» Input for this task:
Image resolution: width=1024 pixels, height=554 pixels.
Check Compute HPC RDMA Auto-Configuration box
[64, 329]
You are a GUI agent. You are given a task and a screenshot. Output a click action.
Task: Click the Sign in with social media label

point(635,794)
* * *
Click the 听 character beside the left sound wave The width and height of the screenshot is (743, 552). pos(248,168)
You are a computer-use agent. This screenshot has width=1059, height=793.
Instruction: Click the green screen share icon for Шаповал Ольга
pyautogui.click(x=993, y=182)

» What the task requires: Which lines above include the word "screenshot"? Show each one.

» Task response:
You are a GUI agent. You are given a task and a screenshot. Output a click action.
Click the 听 character beside the left sound wave The width and height of the screenshot is (743, 552). pos(248,168)
You are a computer-use agent. This screenshot has width=1059, height=793.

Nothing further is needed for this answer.